#### [Task instructions]
Please copy these data lines out exactly as they stand.
** Start Extracted records **
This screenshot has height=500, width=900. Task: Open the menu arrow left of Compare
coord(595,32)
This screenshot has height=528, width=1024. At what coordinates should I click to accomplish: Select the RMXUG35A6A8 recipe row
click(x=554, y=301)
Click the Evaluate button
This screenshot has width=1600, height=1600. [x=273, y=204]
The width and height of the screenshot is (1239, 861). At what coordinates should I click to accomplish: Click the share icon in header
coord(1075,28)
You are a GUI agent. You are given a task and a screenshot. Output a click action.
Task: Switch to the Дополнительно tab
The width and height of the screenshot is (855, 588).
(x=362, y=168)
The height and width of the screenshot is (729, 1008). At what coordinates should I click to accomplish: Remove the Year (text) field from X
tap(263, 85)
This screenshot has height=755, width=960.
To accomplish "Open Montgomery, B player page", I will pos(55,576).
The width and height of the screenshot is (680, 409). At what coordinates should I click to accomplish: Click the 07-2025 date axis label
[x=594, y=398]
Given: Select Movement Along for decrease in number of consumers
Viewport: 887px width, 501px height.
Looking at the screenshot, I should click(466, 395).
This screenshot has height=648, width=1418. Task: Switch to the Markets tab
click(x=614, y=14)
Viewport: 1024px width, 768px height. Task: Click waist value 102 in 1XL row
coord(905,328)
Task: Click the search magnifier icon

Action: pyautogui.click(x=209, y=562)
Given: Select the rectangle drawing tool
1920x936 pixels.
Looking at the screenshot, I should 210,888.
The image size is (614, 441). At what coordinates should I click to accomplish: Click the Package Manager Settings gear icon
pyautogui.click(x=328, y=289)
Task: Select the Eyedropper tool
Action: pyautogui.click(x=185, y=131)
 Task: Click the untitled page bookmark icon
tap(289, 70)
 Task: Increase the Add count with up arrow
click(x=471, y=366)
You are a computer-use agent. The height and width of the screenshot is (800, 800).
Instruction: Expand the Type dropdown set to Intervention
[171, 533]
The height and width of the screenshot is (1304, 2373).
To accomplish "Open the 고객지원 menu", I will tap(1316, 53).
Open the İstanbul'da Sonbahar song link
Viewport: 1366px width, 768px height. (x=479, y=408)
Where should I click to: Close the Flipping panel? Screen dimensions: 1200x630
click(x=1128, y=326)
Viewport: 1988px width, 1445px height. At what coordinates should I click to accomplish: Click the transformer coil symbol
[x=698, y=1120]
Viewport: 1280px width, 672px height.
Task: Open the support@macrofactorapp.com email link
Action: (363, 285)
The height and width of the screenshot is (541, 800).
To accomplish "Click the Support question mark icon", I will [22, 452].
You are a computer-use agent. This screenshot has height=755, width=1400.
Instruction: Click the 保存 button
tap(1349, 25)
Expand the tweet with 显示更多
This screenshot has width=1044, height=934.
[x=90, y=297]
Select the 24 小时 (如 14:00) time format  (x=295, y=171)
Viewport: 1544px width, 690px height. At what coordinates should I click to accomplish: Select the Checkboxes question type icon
** End Extracted records **
#### [Worked answer]
This screenshot has height=500, width=900. Task: Open the menu arrow left of Compare
coord(595,32)
This screenshot has height=528, width=1024. At what coordinates should I click to accomplish: Select the RMXUG35A6A8 recipe row
click(x=554, y=301)
Click the Evaluate button
This screenshot has width=1600, height=1600. [x=273, y=204]
The width and height of the screenshot is (1239, 861). At what coordinates should I click to accomplish: Click the share icon in header
coord(1075,28)
You are a GUI agent. You are given a task and a screenshot. Output a click action.
Task: Switch to the Дополнительно tab
The width and height of the screenshot is (855, 588).
(x=362, y=168)
The height and width of the screenshot is (729, 1008). At what coordinates should I click to accomplish: Remove the Year (text) field from X
tap(263, 85)
This screenshot has height=755, width=960.
To accomplish "Open Montgomery, B player page", I will pos(55,576).
The width and height of the screenshot is (680, 409). At what coordinates should I click to accomplish: Click the 07-2025 date axis label
[x=594, y=398]
Given: Select Movement Along for decrease in number of consumers
Viewport: 887px width, 501px height.
Looking at the screenshot, I should click(466, 395).
This screenshot has height=648, width=1418. Task: Switch to the Markets tab
click(x=614, y=14)
Viewport: 1024px width, 768px height. Task: Click waist value 102 in 1XL row
coord(905,328)
Task: Click the search magnifier icon

Action: pyautogui.click(x=209, y=562)
Given: Select the rectangle drawing tool
1920x936 pixels.
Looking at the screenshot, I should 210,888.
The image size is (614, 441). At what coordinates should I click to accomplish: Click the Package Manager Settings gear icon
pyautogui.click(x=328, y=289)
Task: Select the Eyedropper tool
Action: pyautogui.click(x=185, y=131)
 Task: Click the untitled page bookmark icon
tap(289, 70)
 Task: Increase the Add count with up arrow
click(x=471, y=366)
You are a computer-use agent. The height and width of the screenshot is (800, 800).
Instruction: Expand the Type dropdown set to Intervention
[171, 533]
The height and width of the screenshot is (1304, 2373).
To accomplish "Open the 고객지원 menu", I will tap(1316, 53).
Open the İstanbul'da Sonbahar song link
Viewport: 1366px width, 768px height. (x=479, y=408)
Where should I click to: Close the Flipping panel? Screen dimensions: 1200x630
click(x=1128, y=326)
Viewport: 1988px width, 1445px height. At what coordinates should I click to accomplish: Click the transformer coil symbol
[x=698, y=1120]
Viewport: 1280px width, 672px height.
Task: Open the support@macrofactorapp.com email link
Action: (363, 285)
The height and width of the screenshot is (541, 800).
To accomplish "Click the Support question mark icon", I will [22, 452].
You are a computer-use agent. This screenshot has height=755, width=1400.
Instruction: Click the 保存 button
tap(1349, 25)
Expand the tweet with 显示更多
This screenshot has width=1044, height=934.
[x=90, y=297]
Select the 24 小时 (如 14:00) time format  (x=295, y=171)
Viewport: 1544px width, 690px height. At what coordinates should I click to accomplish: Select the Checkboxes question type icon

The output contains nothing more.